語と要素を探す行
________________________

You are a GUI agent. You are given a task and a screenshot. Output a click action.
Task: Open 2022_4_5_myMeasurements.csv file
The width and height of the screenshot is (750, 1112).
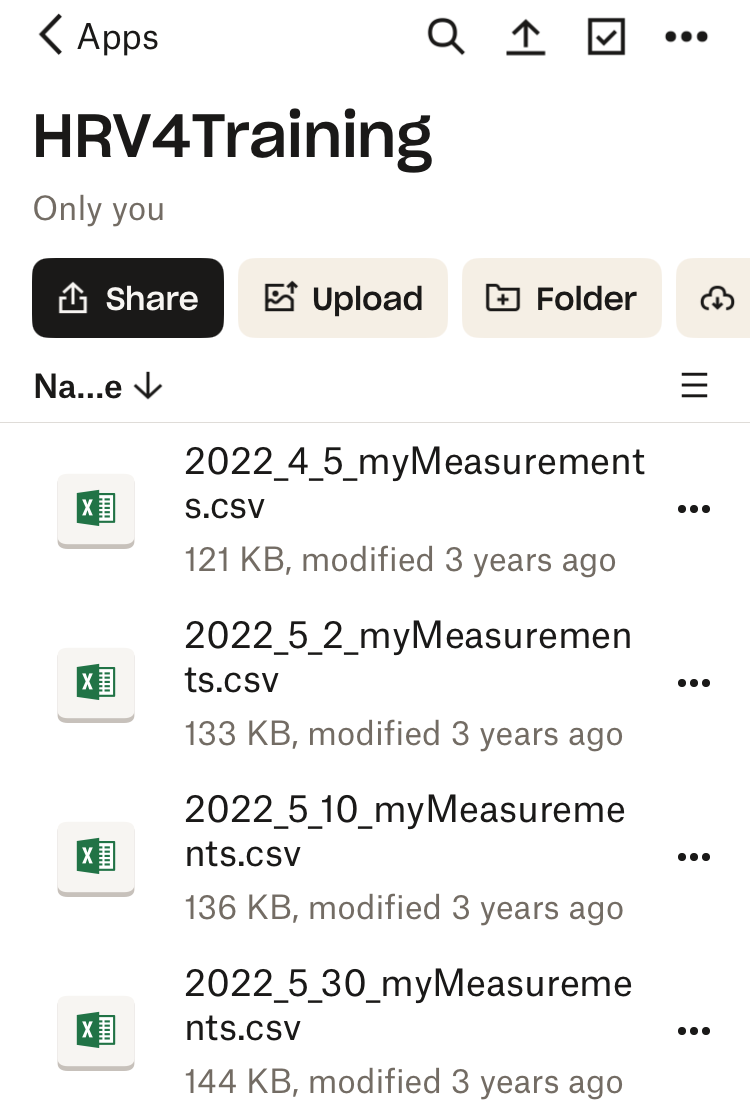pyautogui.click(x=414, y=485)
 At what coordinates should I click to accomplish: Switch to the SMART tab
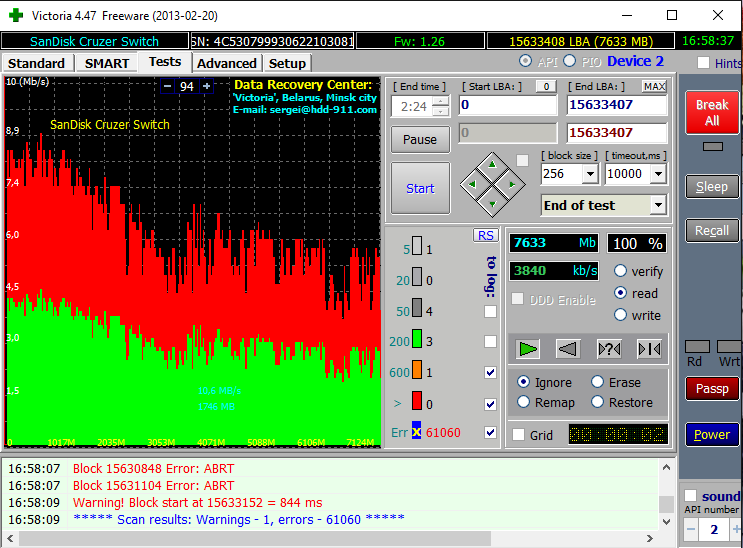106,63
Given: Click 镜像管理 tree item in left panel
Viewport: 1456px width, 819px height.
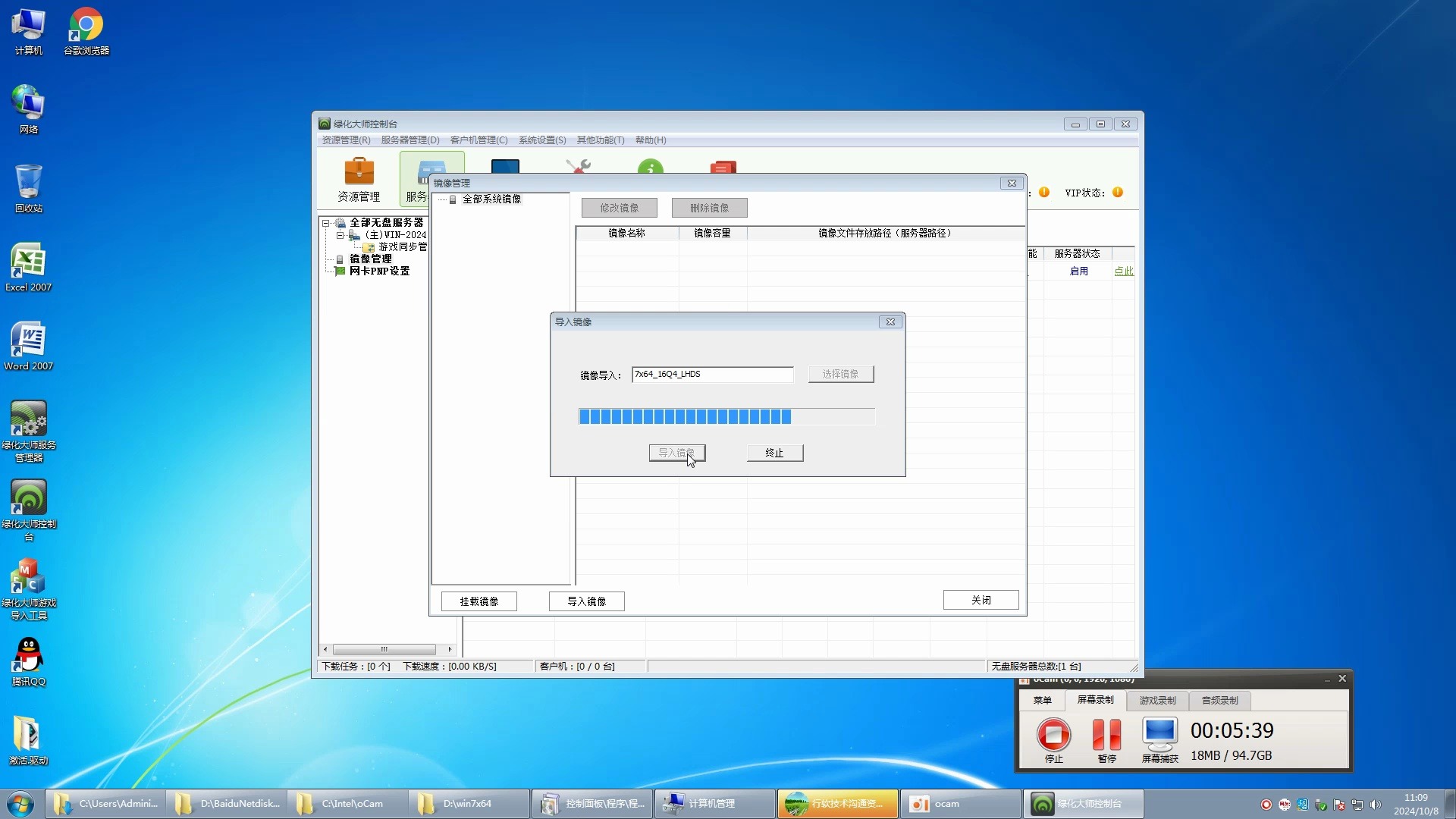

________________________

課題: 上の行を「番号」と「行の内容」の2列からなるMarkdownの表に入れよ。空行と画像は答えに含めないこと。

解答は次のとおり:
| 番号 | 行の内容 |
|---|---|
| 1 | You are a GUI agent. You are given a task and a screenshot. Output a click action. |
| 2 | Task: Open 2022_4_5_myMeasurements.csv file |
| 3 | The width and height of the screenshot is (750, 1112). |
| 4 | pyautogui.click(x=414, y=485) |
| 5 |  At what coordinates should I click to accomplish: Switch to the SMART tab |
| 6 | 106,63 |
| 7 | Given: Click 镜像管理 tree item in left panel |
| 8 | Viewport: 1456px width, 819px height. |